/arxiv-browse

Flask app for article abstract and listing pages

Primary LanguagePythonMIT LicenseMIT

arxiv-browse

Running Browse with the Flask development server

You can run the browse app directly.

python --version
# 3.10.x
python -m venv ./venv
source ./venv/bin/activate
pip install poetry
poetry install
python main.py

Then go to http://127.0.0.1:8080/abs/0906.5132

This will monitor for any changes to the Python code and restart the server. Unfortunately static files and templates are not monitored, so you'll have to manually restart to see those changes take effect.

By default, the application will use the directory trees in tests/data/abs_files and tests/data/cache and when looking for the document metadata and PDF files. These paths can be overridden via environment variables (see browse/config.py).

Test suite

Run the main test suite with the following command:

pytest tests

Running Browse in Docker

You can also run the browse app in Docker. The following commands will build and run browse using defaults for the configuration parameters and will use the test data from tests/data. Install Docker if you haven't already, then run the following:

script/start

This command will build the docker image and run it. If all goes well, http://localhost:8000/ will render the home page.

Configuration Parameters

See browse/config.py for configuration parameters and defaults). Any of these can be overridden with environment variables.

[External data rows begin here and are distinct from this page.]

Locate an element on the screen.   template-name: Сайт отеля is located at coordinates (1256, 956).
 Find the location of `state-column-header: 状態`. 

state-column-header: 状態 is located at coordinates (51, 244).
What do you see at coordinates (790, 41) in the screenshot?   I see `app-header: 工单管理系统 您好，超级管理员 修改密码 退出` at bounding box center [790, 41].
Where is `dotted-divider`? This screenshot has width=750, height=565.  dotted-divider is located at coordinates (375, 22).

Serving static files on S3

We use Flask-S3 to serve static files via S3.

After looking up the AWS keys and region and bucket:

cd arxiv-browse
git pull
AWS_ACCESS_KEY_ID=x AWS_SECRET_ACCESS_KEY=x \
 AWS_REGION=us-east-1 FLASKS3_BUCKET_NAME=arxiv-web-static1 \
 pipenv run python upload_static_assets.py

In AWS -> CloudFront, select the static.arxiv.org distribution, -> Invalidations -> Create invalidation, and enter a list of url file paths, eg: /static/browse/0.3.4/css/arXiv.css.

It may be help to use a web browser's inspect->network to find the active release version.

Tests and linting for PRs

There is a github action that runs on PRs that merge to develop. PRs for which these tests fail will be blocked. It is the equivalent of running:

# if there are Python syntax errors or undefined names
flake8 . --count --select=E9,F63,F7,F82 --show-source --statistics

pytest tests